Garota engravida tomando Microvlar
A babá Tatiane Salasário Maia, 17 anos, pode ser a primeira paranaense a engravidar por causa do uso do lote falso do anticoncepcional Microvlar, fabricado pela Schering do Brasil. A jovem, que denunciou o caso ontem à rádio CBN, disse que está no segundo mês de gestação, mesmo depois de ter tomado regularmente o medicamento. Não estava preparada para esta gravidez e não sei o que vou fazer com este filho, disse a babá, que pretende processar o fabricante.
Tatiane afirmou que nunca teve problemas com o anticoncepcional, durante os doze meses que foi usuária. Em maio, minha mestruação atrasou, mas no primeiro momento não pensei em gravidez, porque esta situação já tinha acontecido uma vez, disse.

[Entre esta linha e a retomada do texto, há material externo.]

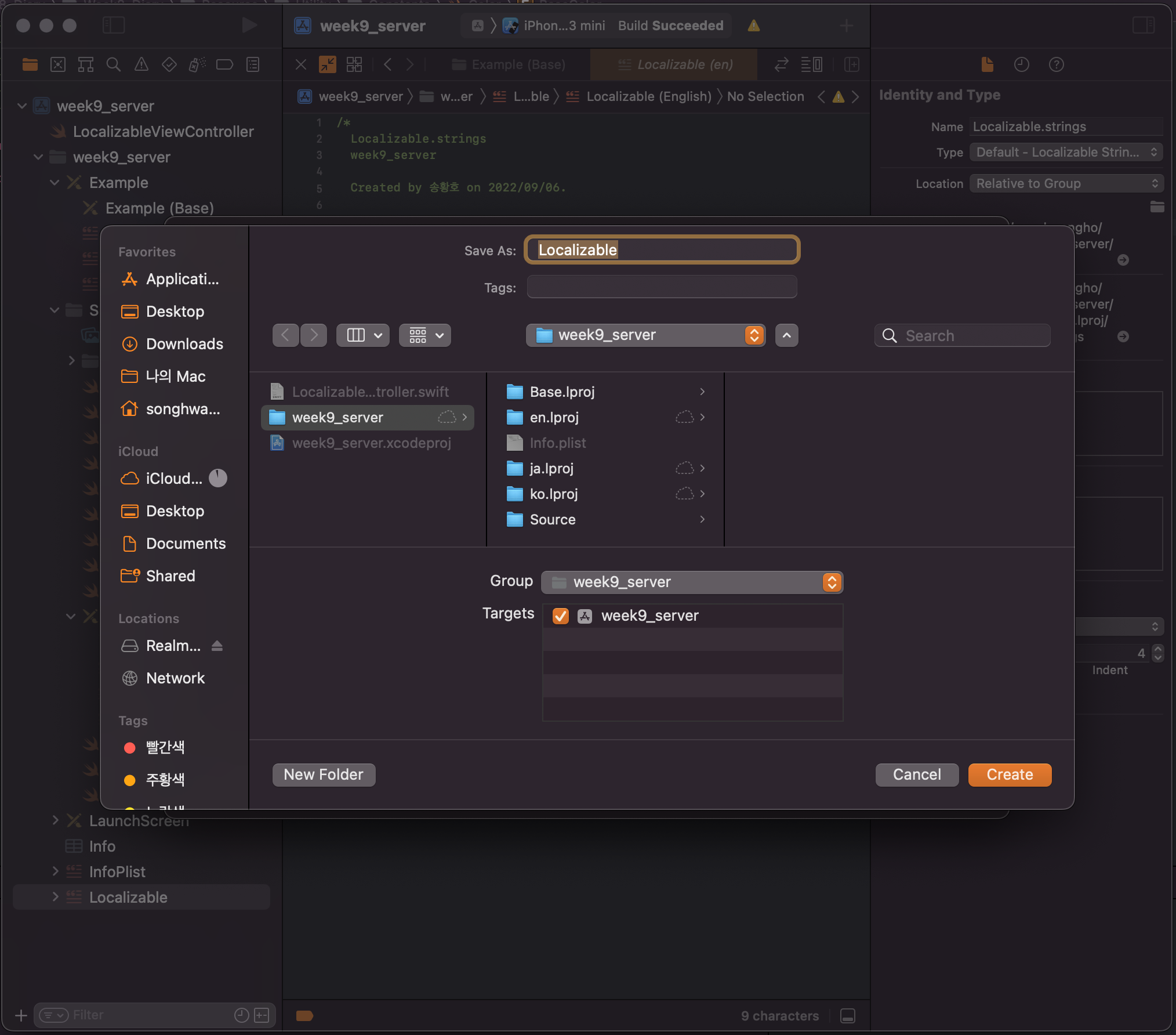Click the New Folder button
The image size is (1176, 1035).
pos(323,775)
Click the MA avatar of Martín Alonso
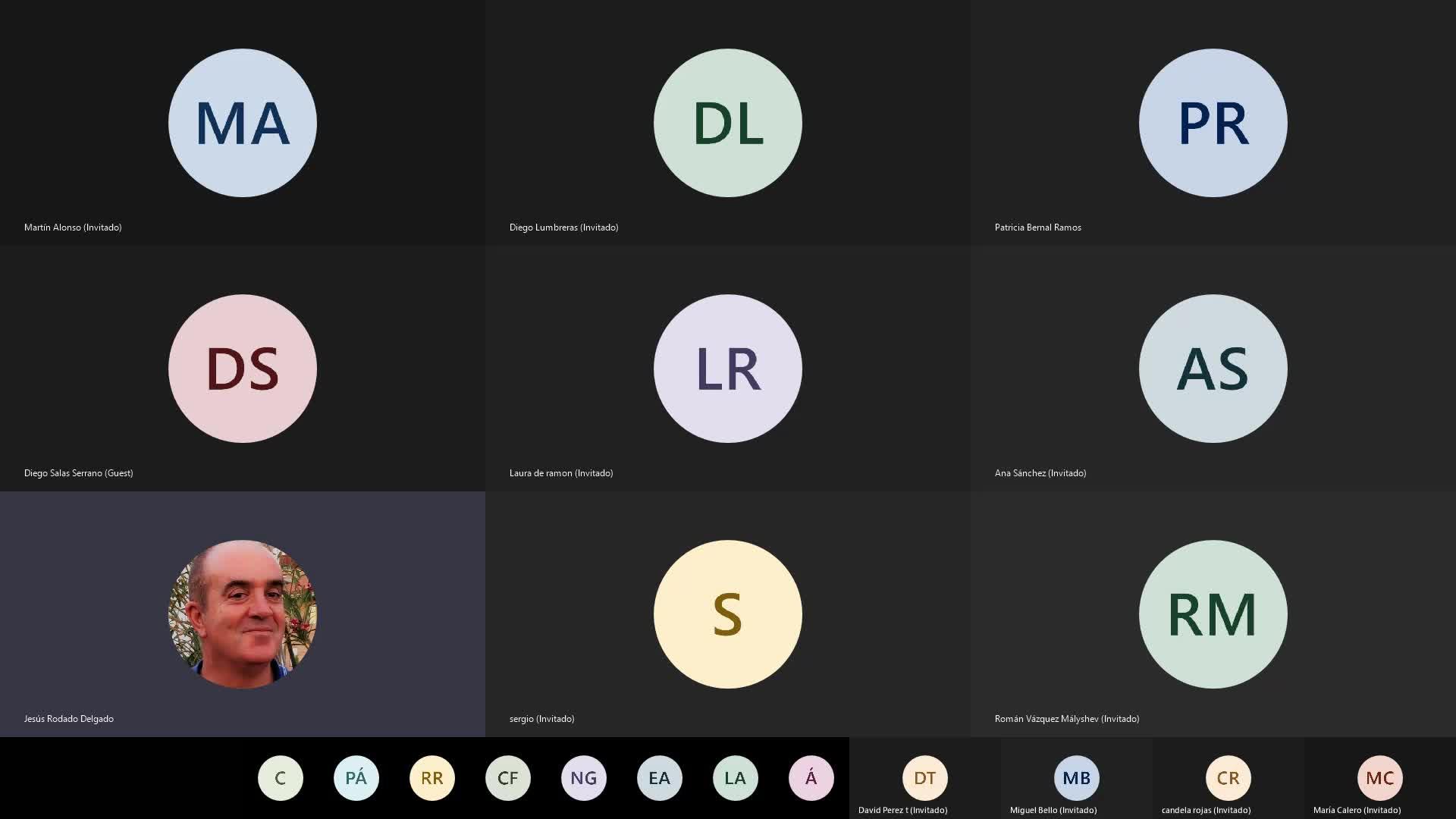Image resolution: width=1456 pixels, height=819 pixels. 243,123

Preocupada que ainda em junho a menstruação não chegara, a jovem decidiu fazer um exame, descobrindo que estava no segundo mês de gestação.

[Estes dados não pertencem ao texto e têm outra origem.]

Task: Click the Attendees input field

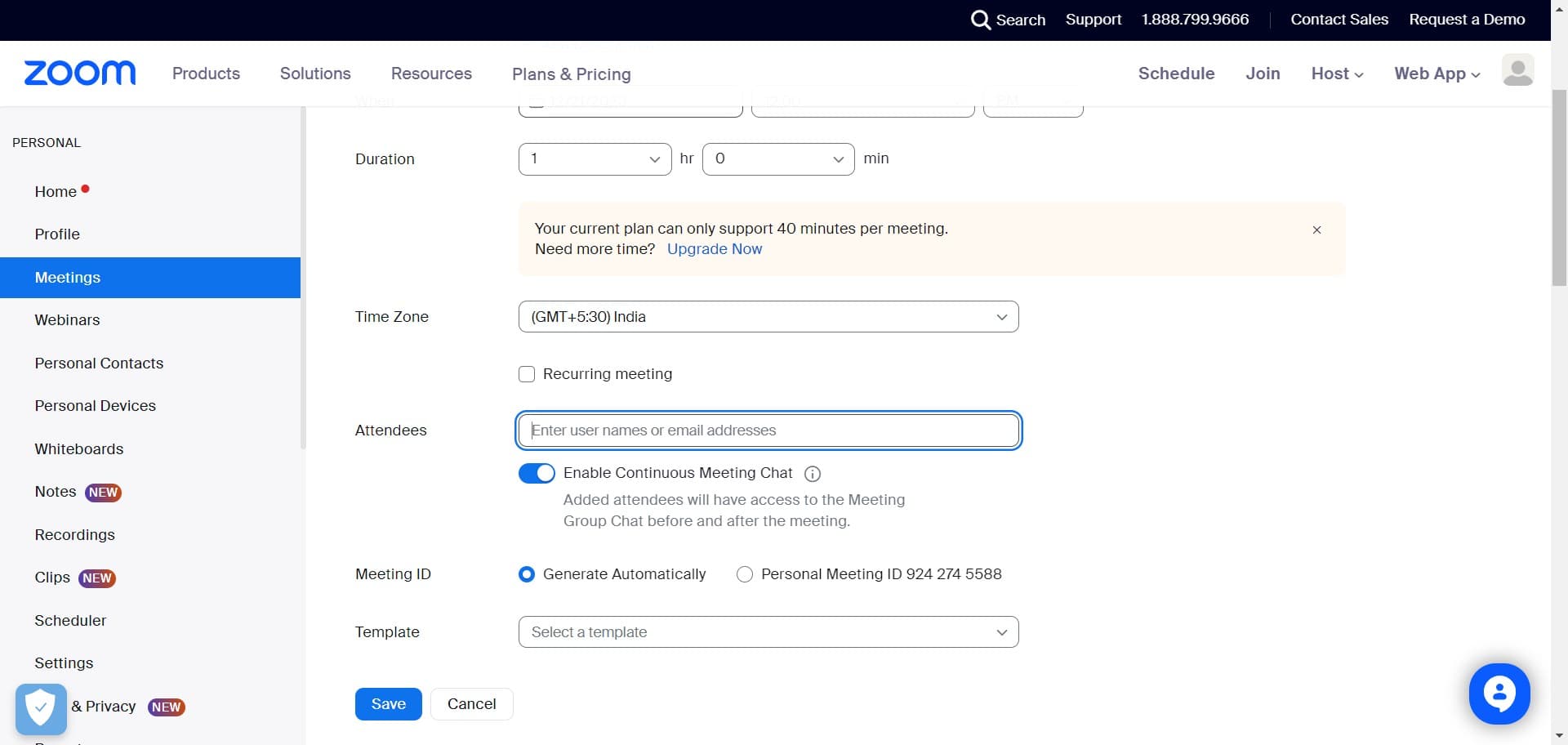Action: coord(768,430)
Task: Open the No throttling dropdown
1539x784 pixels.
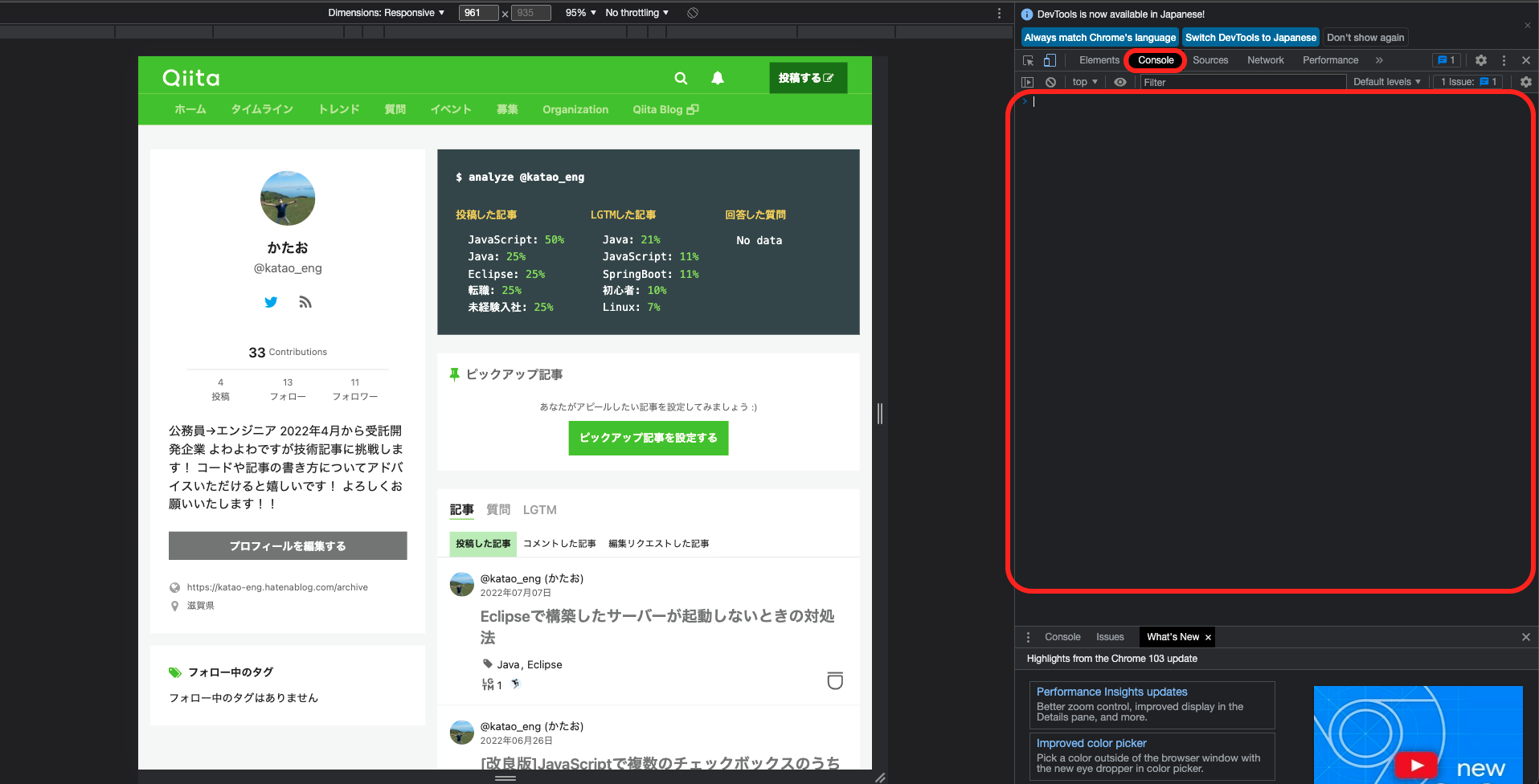Action: (634, 12)
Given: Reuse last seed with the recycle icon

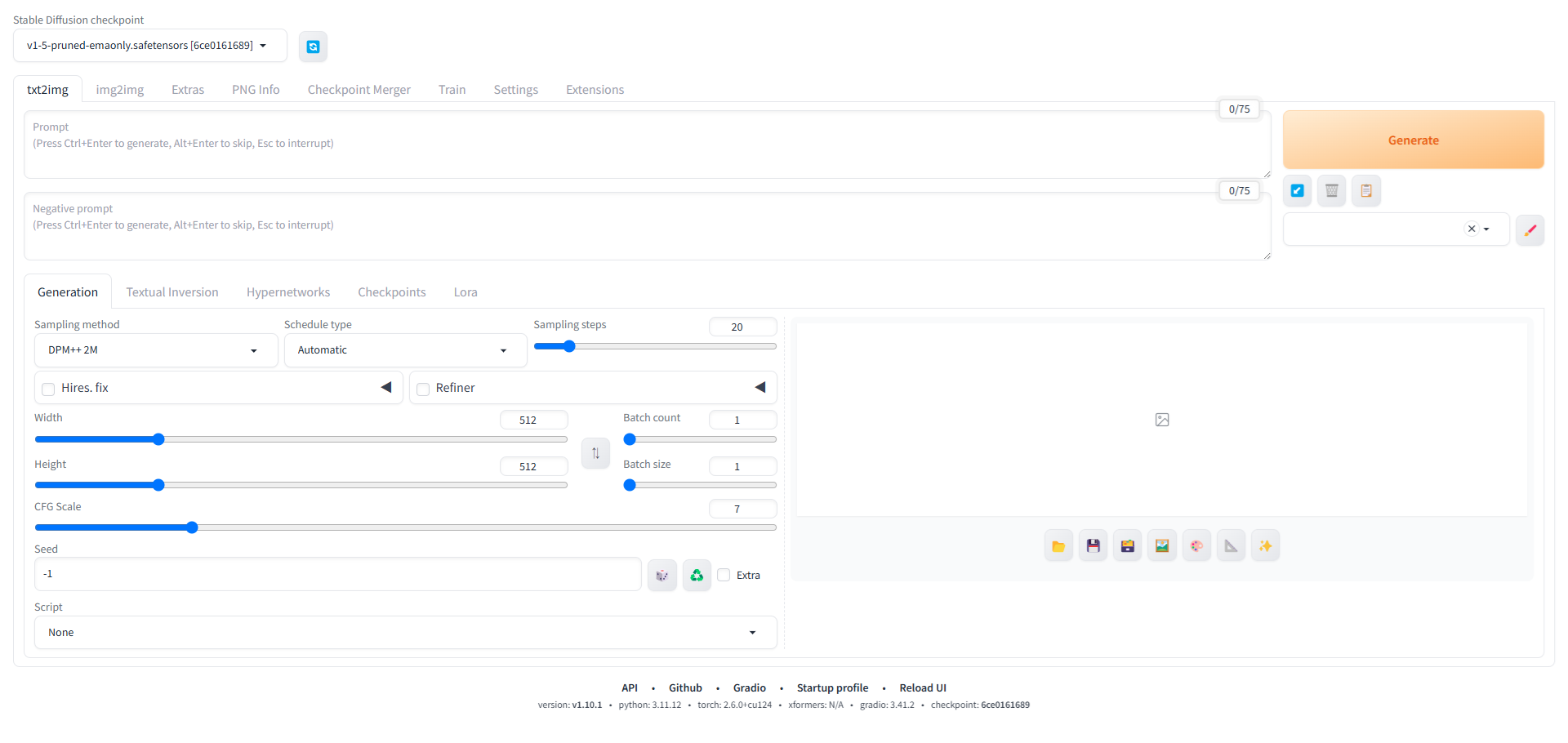Looking at the screenshot, I should pos(696,575).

O problema é que, quando o governo lançou a campanha de vacinação contra a rubéola, eu me vacinei, disse. Segundo Tatiane, o seu médico teria dito que por causa da vacina a sua gravidez será de risco. O prazo para engravidar depois da vacina era de três meses, por isso a criança que está na barriga pode nascer com má-formação, disse.

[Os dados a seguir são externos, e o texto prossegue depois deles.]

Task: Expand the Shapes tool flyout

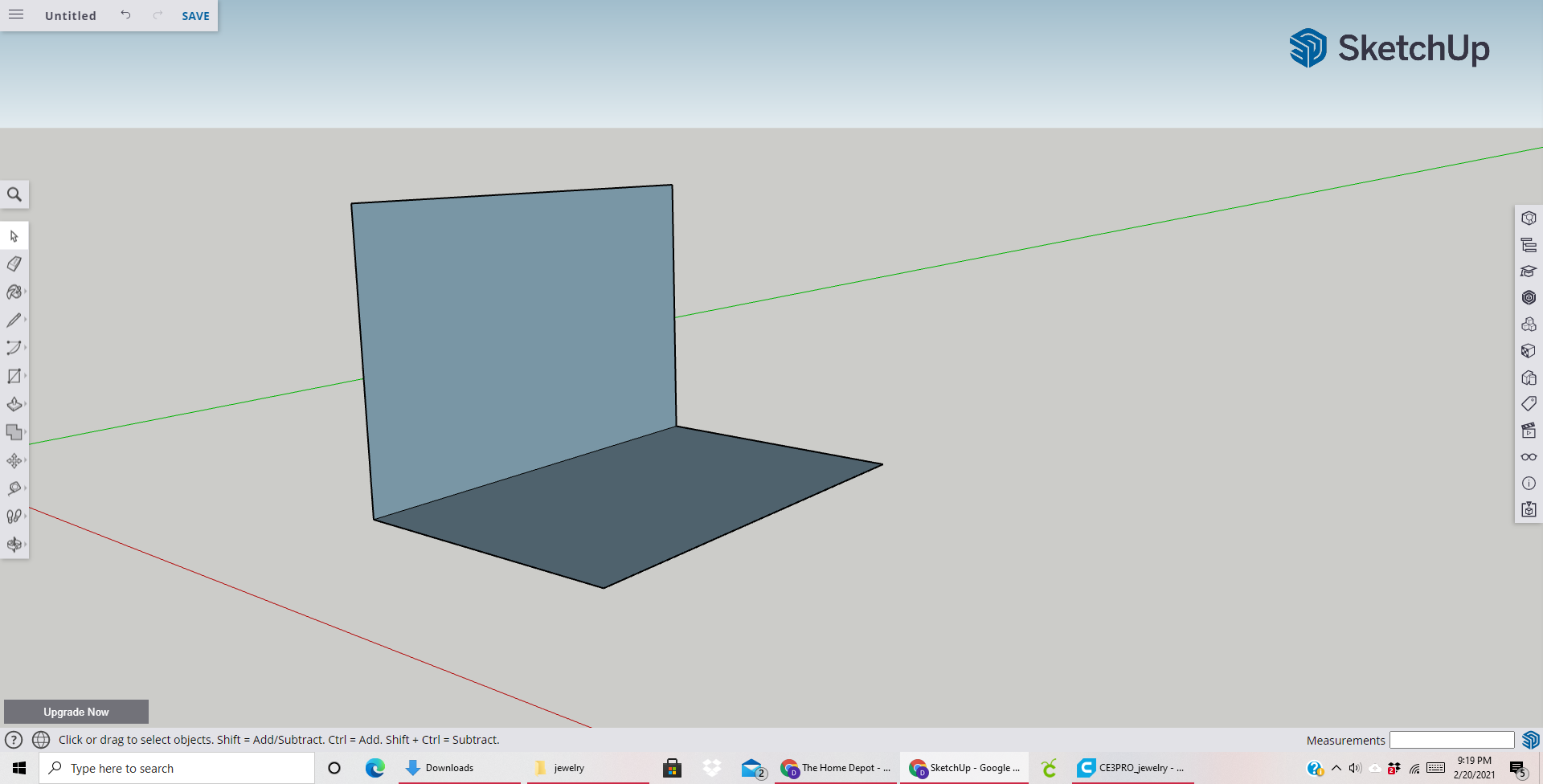Action: click(x=23, y=375)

Agora, a babá quer que a empresa ajude tanto na gestação como no sustento da criança. Mas a moça não tem a cartela para comprovar que tomou o remédio. A chefe da Divisão de Vigilância Sanitária, Maria Aida Resende, afirmou que neste caso a única maneira é entrar com um processo individual e aguardar para anexar à ação coletiva que tramita em São Paulo. O nosso trabalho foi recolher as pílulas nas farmácias. Apenas em Londrina foram retiradas 20 mil cartelas, disse.